Virtual fly locomotion controllers
Final project for the EPFL course "Controlling behavior in animals and robots"
At a glance
Final project for the EPFL course “Controlling behavior in animals and robots” (Prof. P. Ramdya), completed in Spring 2023 with Alaa Aboud and Flore Munier-Jolain.
We developed controllers for virtual fly locomotion using NeuroMechFly, a biomechanical model of Drosophila melanogaster running in the MuJoCo physics engine (Lobato-Rios et al., Nature Methods, 2022). The project sits at the intersection of neuroengineering and robotics: using realistic simulation to deconstruct locomotion, test control hypotheses, and study what makes behavior robust across environments.
Goal
Implement and analyze three distinct locomotion controllers for a simulated fly:
- Rule-based (decentralized) controller inspired by Cruse-style coordination rules.
- CPG-based controller using coupled oscillators (one per leg), extended with sensory feedback.
- Hybrid controller that uses reinforcement learning (PPO) to optimize a reduced action space, combining the strengths of hand-engineered structure and learning-based adaptation.

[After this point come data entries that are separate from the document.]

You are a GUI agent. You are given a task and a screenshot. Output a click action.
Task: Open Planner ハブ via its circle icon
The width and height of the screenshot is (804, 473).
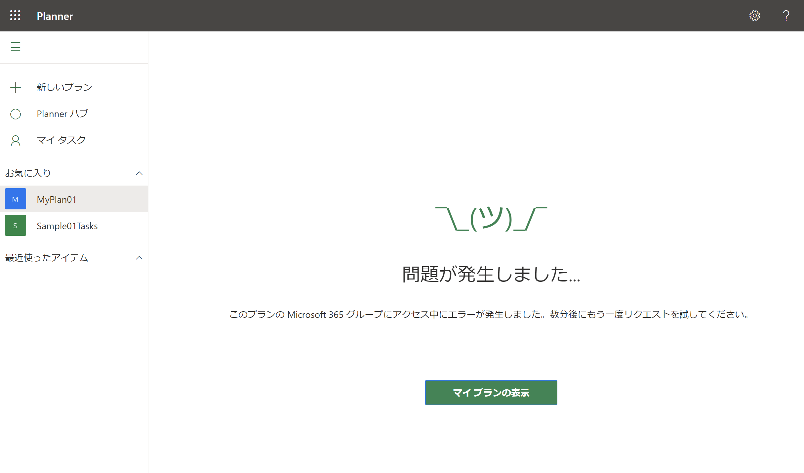(x=15, y=114)
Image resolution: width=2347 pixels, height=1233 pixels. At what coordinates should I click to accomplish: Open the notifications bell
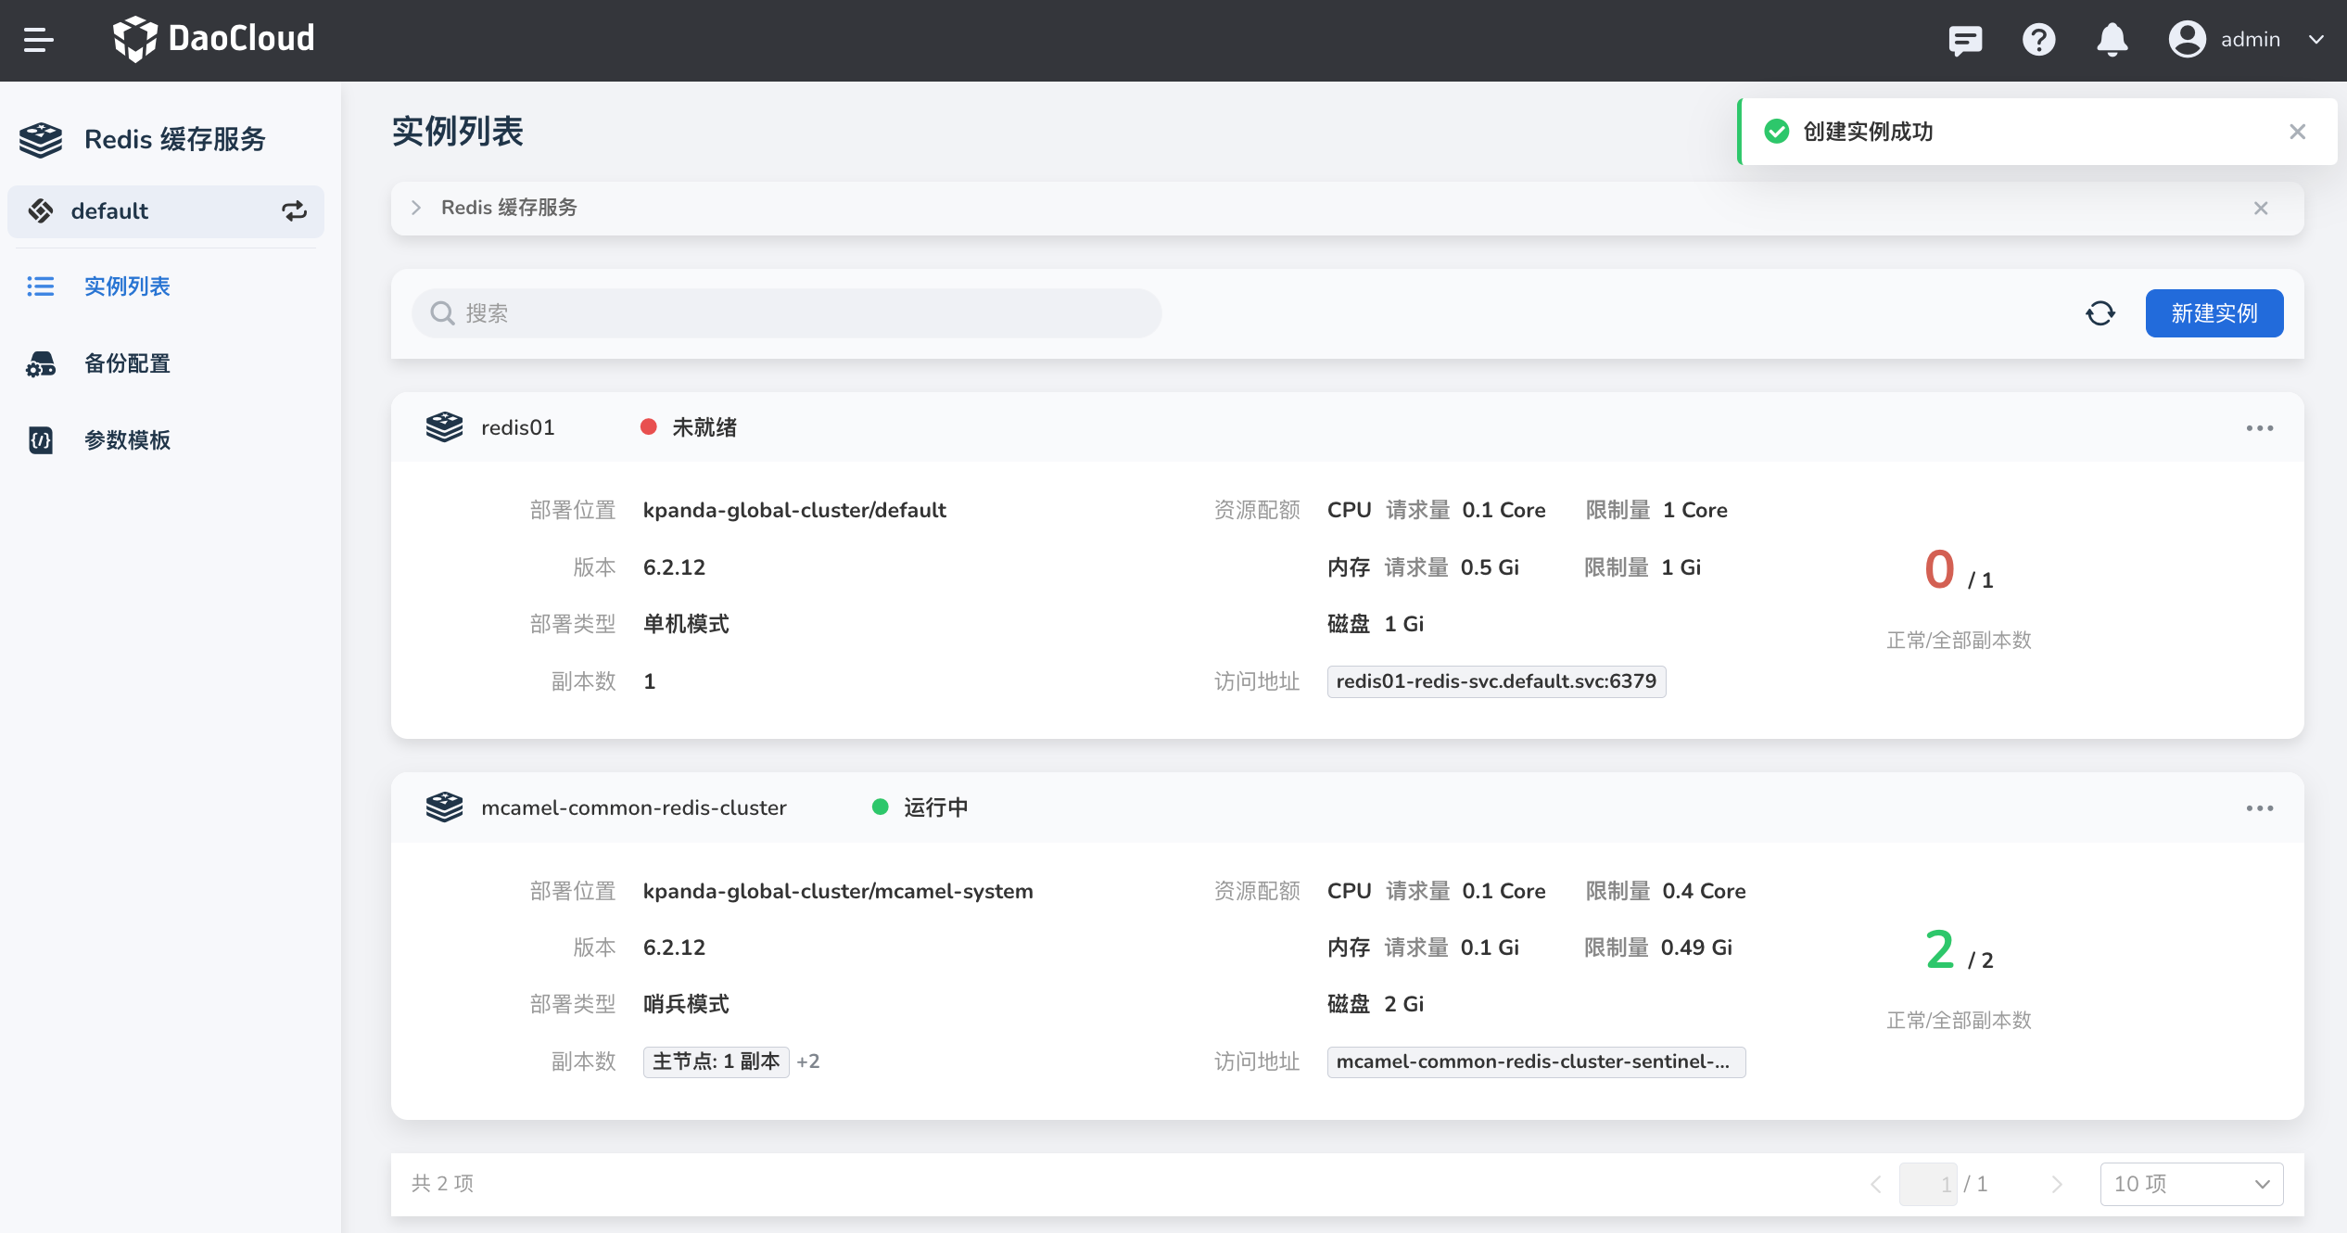pos(2112,40)
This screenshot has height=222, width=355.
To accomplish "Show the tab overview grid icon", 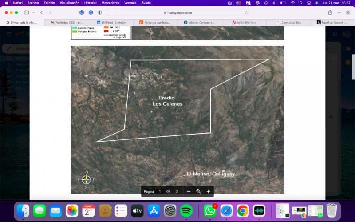I will click(x=348, y=12).
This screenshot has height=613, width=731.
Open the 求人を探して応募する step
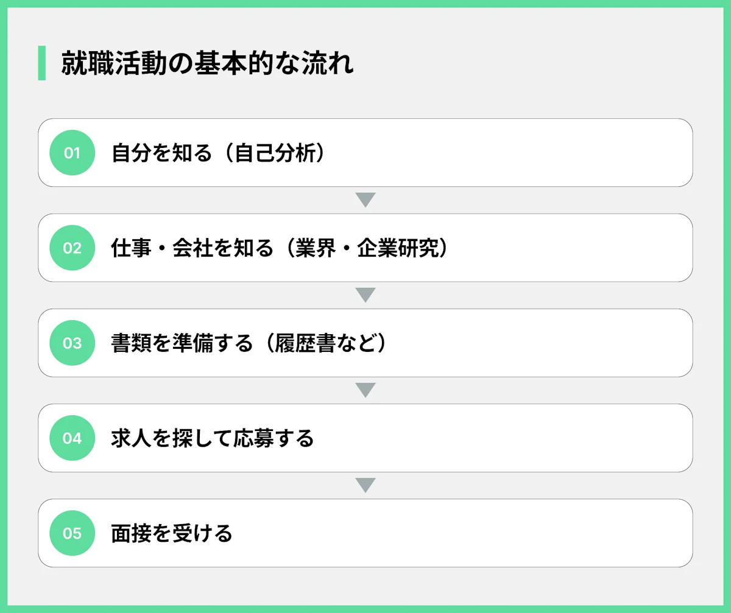[213, 438]
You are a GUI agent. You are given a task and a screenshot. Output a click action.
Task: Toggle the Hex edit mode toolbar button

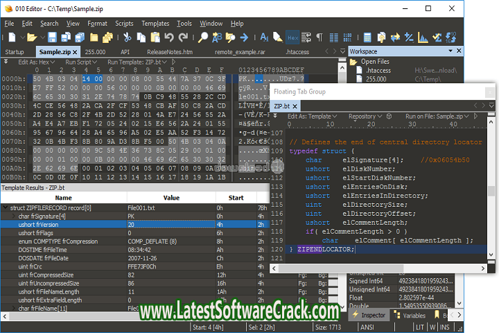coord(292,37)
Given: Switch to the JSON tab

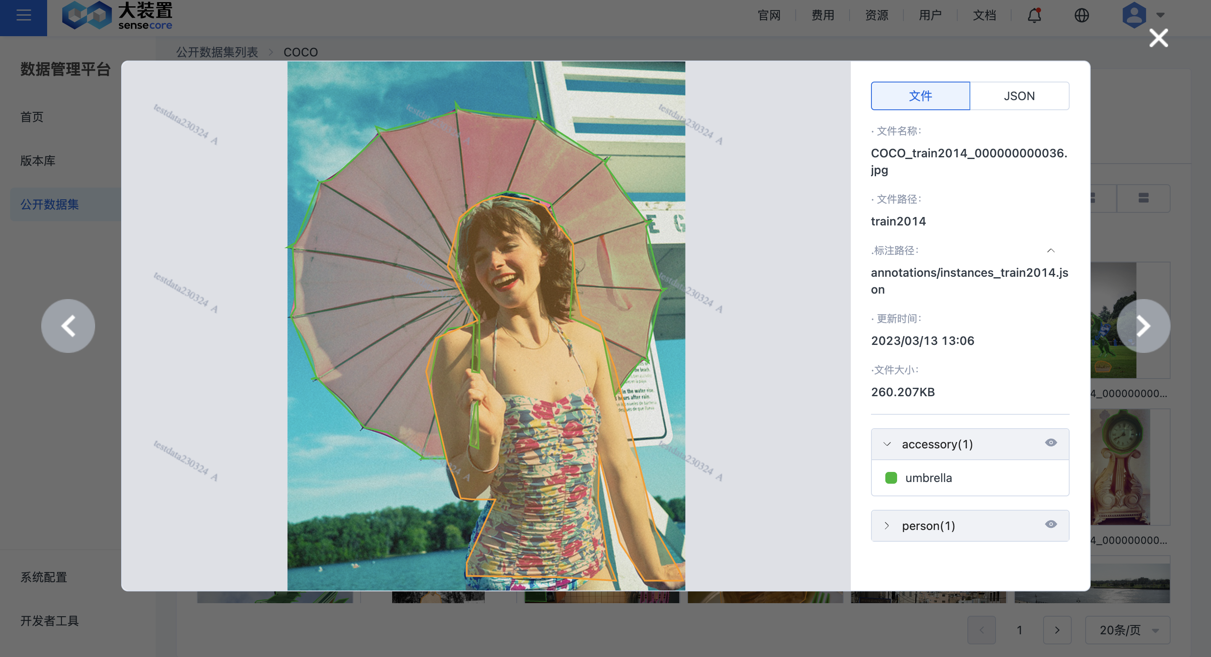Looking at the screenshot, I should pos(1019,96).
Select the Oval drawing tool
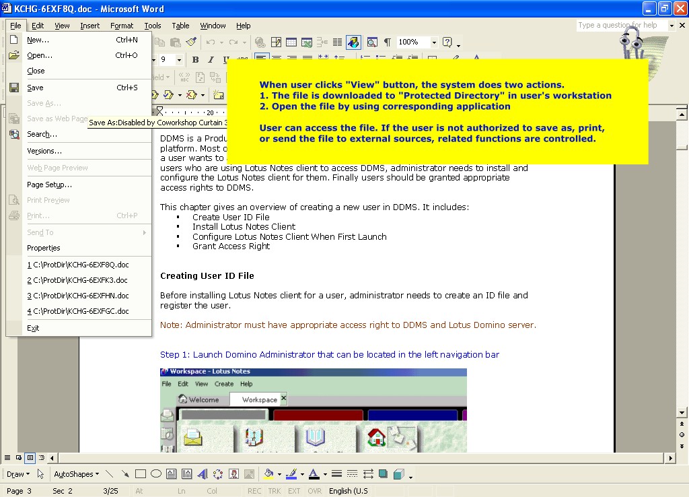Viewport: 689px width, 497px height. pyautogui.click(x=156, y=474)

All controllers were evaluated on three terrains:
- Flat terrain (baseline)
- Blocks terrain (rough, uneven heights; challenges stability)
- Gapped terrain (deep narrow gaps; challenges leg recovery)
Approach overview
Biomechanical model and actuation choices
NeuroMechFly includes a detailed morphology (segments + joints). For locomotion we focused on the 7 DoFs per leg relevant to walking, and used recorded stepping data to define stance and swing reference trajectories.
Controller 1 — Rule-based (decentralized)
Core idea
A decentralized controller where each leg’s stepping decision emerges from a weighted sum of simple coordination rules, reflecting how local sensory-motor circuits can coordinate gait without centralized planning.
We implemented Cruse-inspired rules:
- Rule 1: suppress lift-off (inhibitory)
- Rule 2: facilitate early protraction (excitatory)
- Rule 3: enforce late protraction (excitatory)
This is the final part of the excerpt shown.